Succeeding With ClangFormat, Part 3: Persisting The Change
If you’ve been following our series on succeeding with ClangFormat, you already know all about why we did it and
the steps we took
to ensure the migration went well. In this concluding post, we’ll talk about how to succeed after the integration and reformat are complete. We learned some valuable lessons about what happens in the immediate aftermath of bringing ClangFormat into our system and have been refining our workflows ever since. Here’s a look at our occasionally bumpy road and how you might have a smoother one.
Rescuing stranded changes
In the previous post, we reformatted and committed changes to existing code on what we called “flag day.” But while that was most of the work, it wasn’t all of it. Post flag day, you need to have a way for developers to migrate changes from pre-format topic branches to post-format. Because the most recent commit to master was a huge number of format-only changes to just about every file, the typical process of rebasing a topic branch onto master would produce complicated, noisy, and confusing diffs.
Conceptually, the process we need is
almost
a
rebase
, but in place of applying the change patch for each commit atop master, which would yield those messy merge conflicts, we can just run ClangFormat on all the updated files in the topic branch and overwrite the corresponding ones in master. We can safely do this as long as we can guarantee that formatting changes will be the only differences between the files in the topic branch and in master -- which we can do, by rebasing our topic branch atop the commit immediately prior to the reformat commit. Here’s that process, distilled into an algorithm:
Given a topic branch T, reformat commit R, and hash P, the commit prior to R, and,
Given you have manually rebased the orphaned branch O atop hash P, yielding hash T
Validate that branch T has been rebased atop hash P
For each commit A in the history of P through T:
Checkout commit A
Reformat files touched by A with ClangFormat
Commit changes, yielding B
Checkout reformat commit R
Move each file of change B onto top of reformat commit R
Commit changes as C
Third
Fourth
Here's that algorithm, diagrammed:
Initial state
Orphaned branch O rebased atop P, yielding T
Files for each commit A in T get formatted...

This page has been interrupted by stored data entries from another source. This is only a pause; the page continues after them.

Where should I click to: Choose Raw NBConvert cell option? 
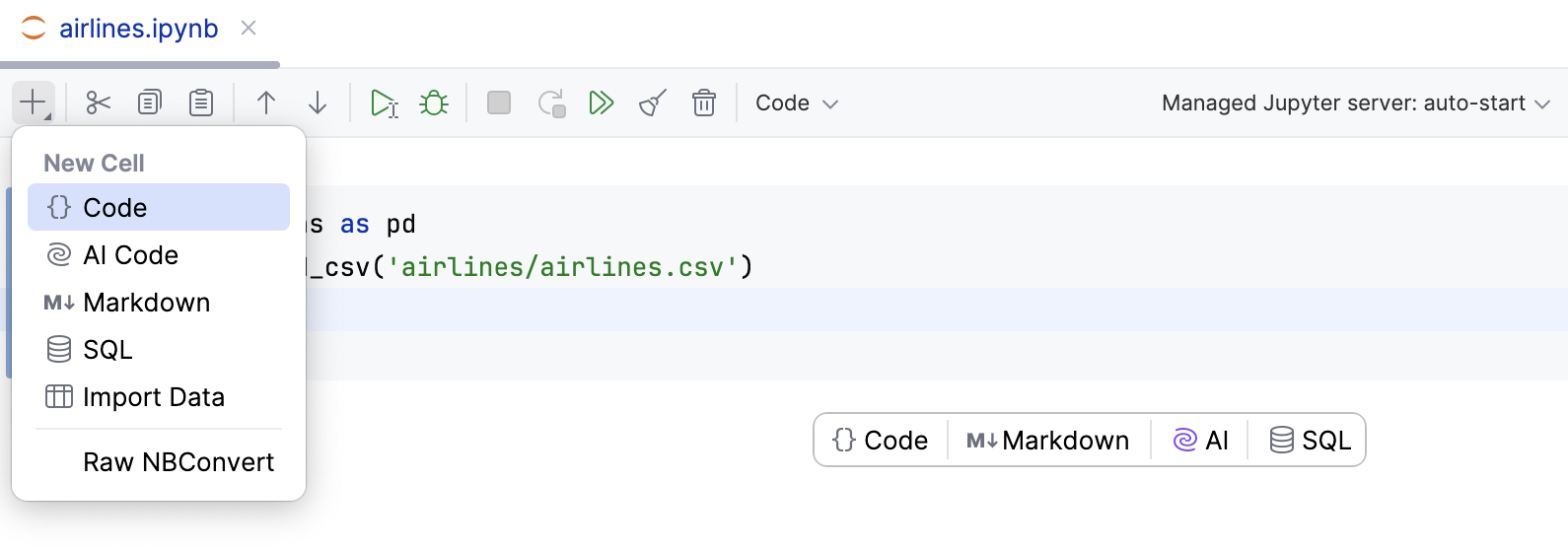[x=178, y=462]
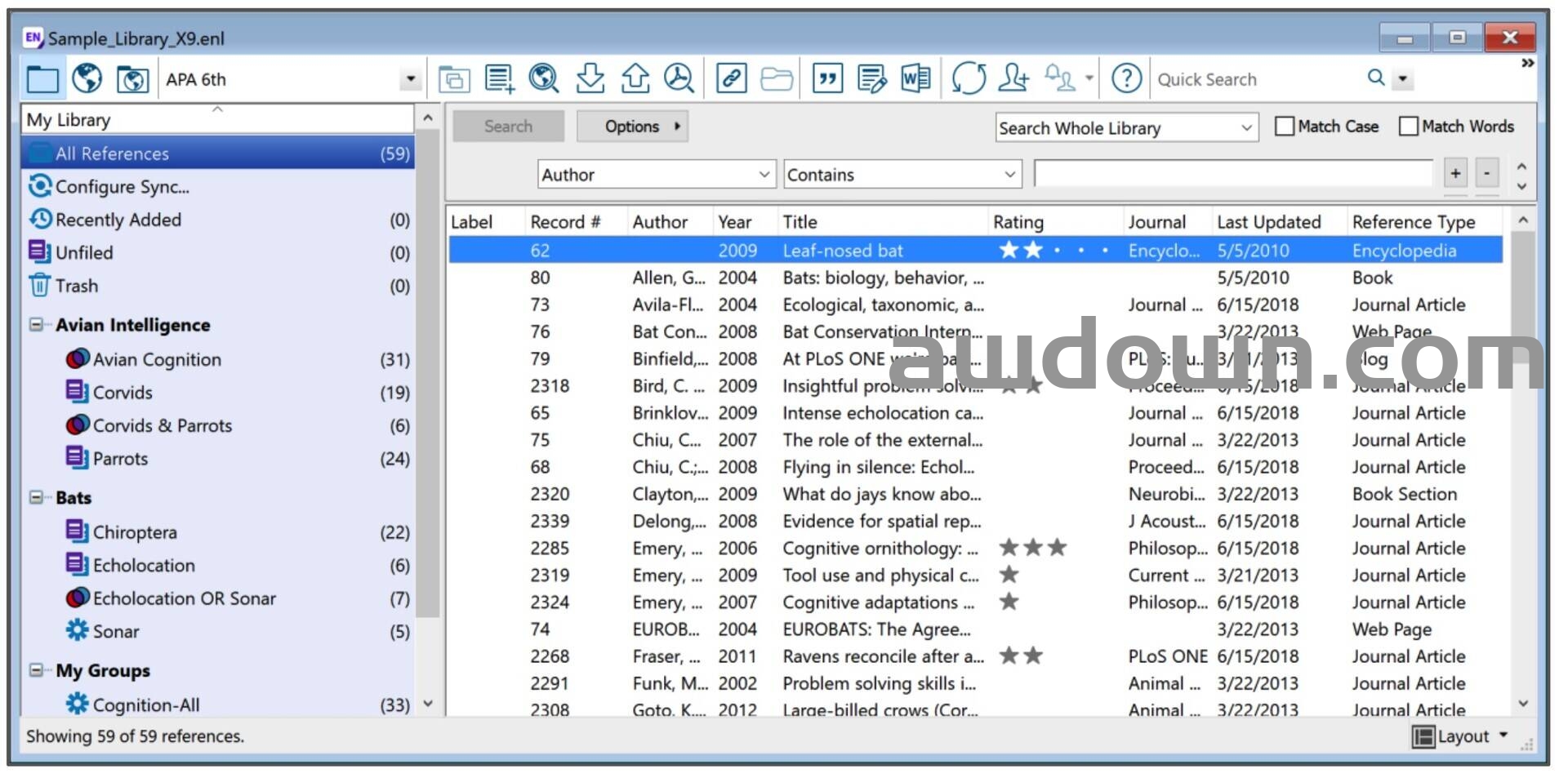Collapse the Avian Intelligence group set
Viewport: 1568px width, 778px height.
click(36, 325)
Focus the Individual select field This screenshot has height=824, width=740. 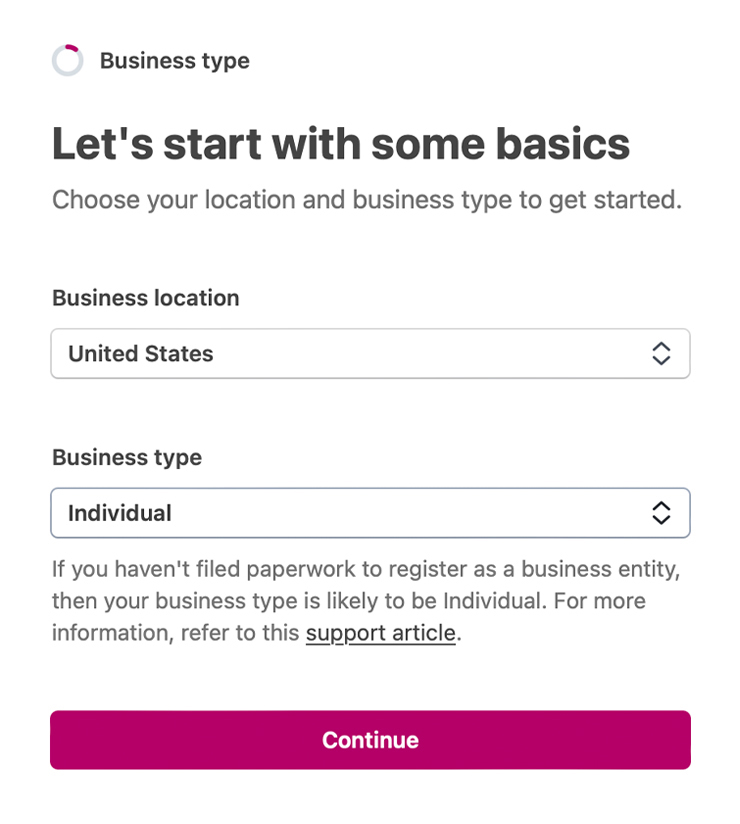click(400, 513)
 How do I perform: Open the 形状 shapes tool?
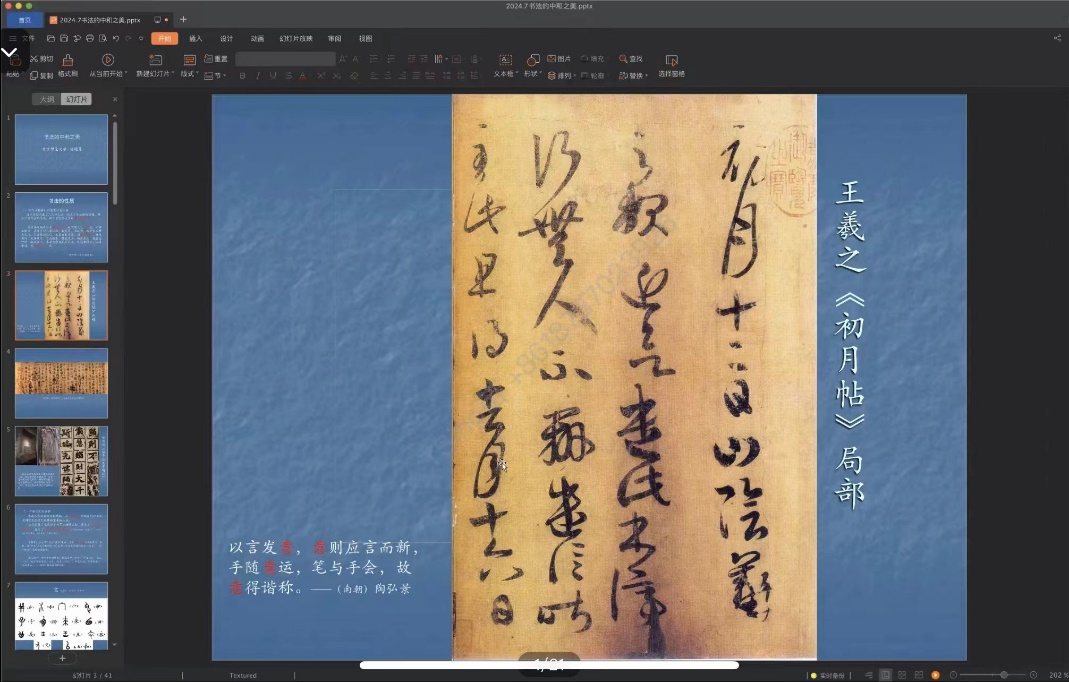click(x=533, y=61)
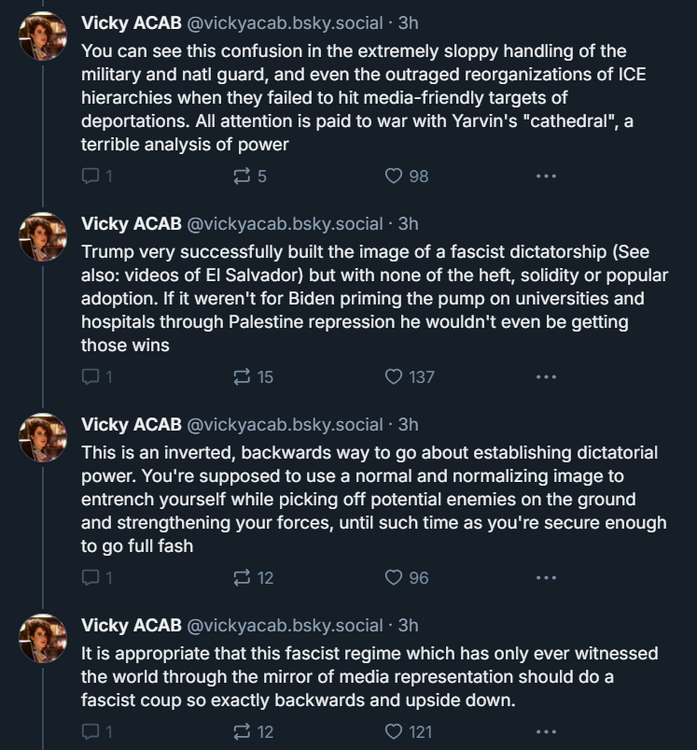This screenshot has height=750, width=697.
Task: Like the post with 121 likes
Action: point(394,732)
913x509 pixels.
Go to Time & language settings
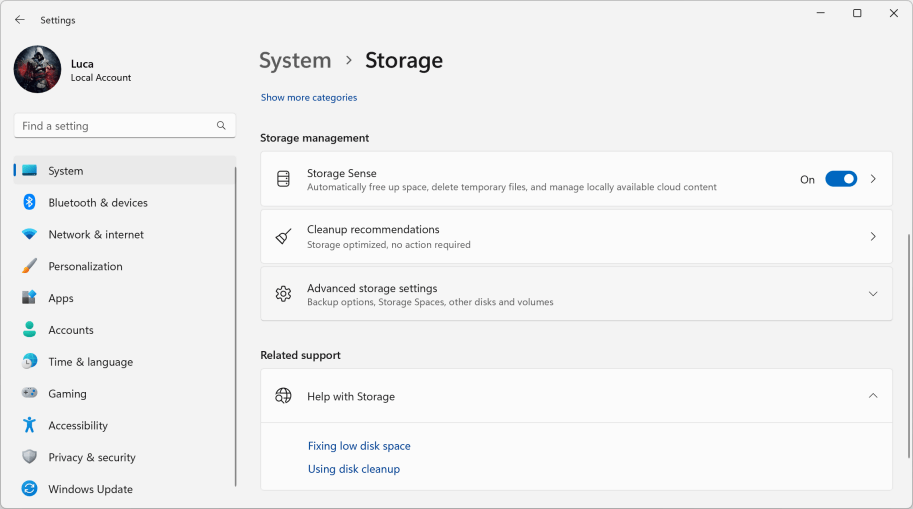[x=90, y=362]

...and replace the corresponding file in R
Finished reformatting rebase
We implemented this as a one-off script initially, because stranded branches was a condition we did not plan for! We invested a lot of time and energy into how to handle flag day, and how to use ClangFormat day to day, but we overlooked how to get over the initial reformat bump. We considered reverting the reformat commits to deal with the unexpected hiccup, but after a few minutes’ panic, cooler heads prevailed, and we realized we could forge ahead. We quickly coded up our script, and opened a
ticket to enhance clang_format.py
to do this work as a subcommand. It was the biggest snafu for us in the project. (Learn from our error, and your reformat will be even easier than ours.) By now we’ve
completed the enhancement
, and you can now run
clang_format.py reformat-branch T R
(using T and R from the algorithm above) to easily bring a stranded topic branch forward after a reformat commit.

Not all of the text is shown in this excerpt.